#### What the exercise asks:
Each record, in full, must be restated word for word.

#### Data for processing:
* * * * *

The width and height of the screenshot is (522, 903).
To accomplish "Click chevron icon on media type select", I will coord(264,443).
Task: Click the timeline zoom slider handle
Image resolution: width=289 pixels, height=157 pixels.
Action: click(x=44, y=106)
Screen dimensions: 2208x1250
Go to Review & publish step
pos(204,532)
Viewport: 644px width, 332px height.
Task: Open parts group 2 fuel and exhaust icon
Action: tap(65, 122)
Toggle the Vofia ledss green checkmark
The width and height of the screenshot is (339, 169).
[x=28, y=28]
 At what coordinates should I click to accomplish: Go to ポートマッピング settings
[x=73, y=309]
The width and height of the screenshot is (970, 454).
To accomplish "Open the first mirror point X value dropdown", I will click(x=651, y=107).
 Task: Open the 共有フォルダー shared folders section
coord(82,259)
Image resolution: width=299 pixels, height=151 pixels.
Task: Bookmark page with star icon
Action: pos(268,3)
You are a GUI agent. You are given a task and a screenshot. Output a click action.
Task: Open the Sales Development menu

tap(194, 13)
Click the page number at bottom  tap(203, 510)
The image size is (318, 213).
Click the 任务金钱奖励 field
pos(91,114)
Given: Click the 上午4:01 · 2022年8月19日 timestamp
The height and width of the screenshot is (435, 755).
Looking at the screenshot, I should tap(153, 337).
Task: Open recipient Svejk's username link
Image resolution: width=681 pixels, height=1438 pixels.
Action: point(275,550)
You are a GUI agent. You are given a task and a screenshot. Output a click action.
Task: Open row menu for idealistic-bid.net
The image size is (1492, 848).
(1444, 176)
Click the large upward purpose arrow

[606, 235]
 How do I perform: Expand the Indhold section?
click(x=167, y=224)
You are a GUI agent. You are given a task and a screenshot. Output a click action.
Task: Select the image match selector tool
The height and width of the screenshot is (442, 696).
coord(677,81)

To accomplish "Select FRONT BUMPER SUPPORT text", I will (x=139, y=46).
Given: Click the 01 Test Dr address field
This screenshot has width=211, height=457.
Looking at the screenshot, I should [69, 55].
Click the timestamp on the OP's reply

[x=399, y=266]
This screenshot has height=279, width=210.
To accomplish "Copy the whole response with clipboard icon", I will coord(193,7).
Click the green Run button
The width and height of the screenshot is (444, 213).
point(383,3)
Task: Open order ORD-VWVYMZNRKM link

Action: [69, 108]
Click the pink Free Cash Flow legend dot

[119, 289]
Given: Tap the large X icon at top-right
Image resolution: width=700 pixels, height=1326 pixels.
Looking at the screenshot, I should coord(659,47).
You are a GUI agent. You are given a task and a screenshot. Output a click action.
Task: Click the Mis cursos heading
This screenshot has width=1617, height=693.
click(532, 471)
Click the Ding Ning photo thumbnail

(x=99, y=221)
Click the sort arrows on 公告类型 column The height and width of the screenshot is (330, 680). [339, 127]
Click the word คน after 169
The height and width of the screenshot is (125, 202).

* * * * *

#### Output:
The width and height of the screenshot is (522, 903).
To accomplish "Click chevron icon on media type select", I will coord(264,443).
Task: Click the timeline zoom slider handle
Image resolution: width=289 pixels, height=157 pixels.
Action: click(x=44, y=106)
Screen dimensions: 2208x1250
Go to Review & publish step
pos(204,532)
Viewport: 644px width, 332px height.
Task: Open parts group 2 fuel and exhaust icon
Action: tap(65, 122)
Toggle the Vofia ledss green checkmark
The width and height of the screenshot is (339, 169).
[x=28, y=28]
 At what coordinates should I click to accomplish: Go to ポートマッピング settings
[x=73, y=309]
The width and height of the screenshot is (970, 454).
To accomplish "Open the first mirror point X value dropdown", I will click(x=651, y=107).
 Task: Open the 共有フォルダー shared folders section
coord(82,259)
Image resolution: width=299 pixels, height=151 pixels.
Task: Bookmark page with star icon
Action: pos(268,3)
You are a GUI agent. You are given a task and a screenshot. Output a click action.
Task: Open the Sales Development menu

tap(194, 13)
Click the page number at bottom  tap(203, 510)
The image size is (318, 213).
Click the 任务金钱奖励 field
pos(91,114)
Given: Click the 上午4:01 · 2022年8月19日 timestamp
The height and width of the screenshot is (435, 755).
Looking at the screenshot, I should tap(153, 337).
Task: Open recipient Svejk's username link
Image resolution: width=681 pixels, height=1438 pixels.
Action: point(275,550)
You are a GUI agent. You are given a task and a screenshot. Output a click action.
Task: Open row menu for idealistic-bid.net
The image size is (1492, 848).
(1444, 176)
Click the large upward purpose arrow

[606, 235]
 How do I perform: Expand the Indhold section?
click(x=167, y=224)
You are a GUI agent. You are given a task and a screenshot. Output a click action.
Task: Select the image match selector tool
The height and width of the screenshot is (442, 696).
coord(677,81)

To accomplish "Select FRONT BUMPER SUPPORT text", I will (x=139, y=46).
Given: Click the 01 Test Dr address field
This screenshot has width=211, height=457.
Looking at the screenshot, I should [69, 55].
Click the timestamp on the OP's reply

[x=399, y=266]
This screenshot has height=279, width=210.
To accomplish "Copy the whole response with clipboard icon", I will coord(193,7).
Click the green Run button
The width and height of the screenshot is (444, 213).
point(383,3)
Task: Open order ORD-VWVYMZNRKM link

Action: [69, 108]
Click the pink Free Cash Flow legend dot

[119, 289]
Given: Tap the large X icon at top-right
Image resolution: width=700 pixels, height=1326 pixels.
Looking at the screenshot, I should coord(659,47).
You are a GUI agent. You are given a task and a screenshot. Output a click action.
Task: Click the Mis cursos heading
This screenshot has width=1617, height=693.
click(532, 471)
Click the Ding Ning photo thumbnail

(x=99, y=221)
Click the sort arrows on 公告类型 column The height and width of the screenshot is (330, 680). [339, 127]
Click the word คน after 169
The height and width of the screenshot is (125, 202).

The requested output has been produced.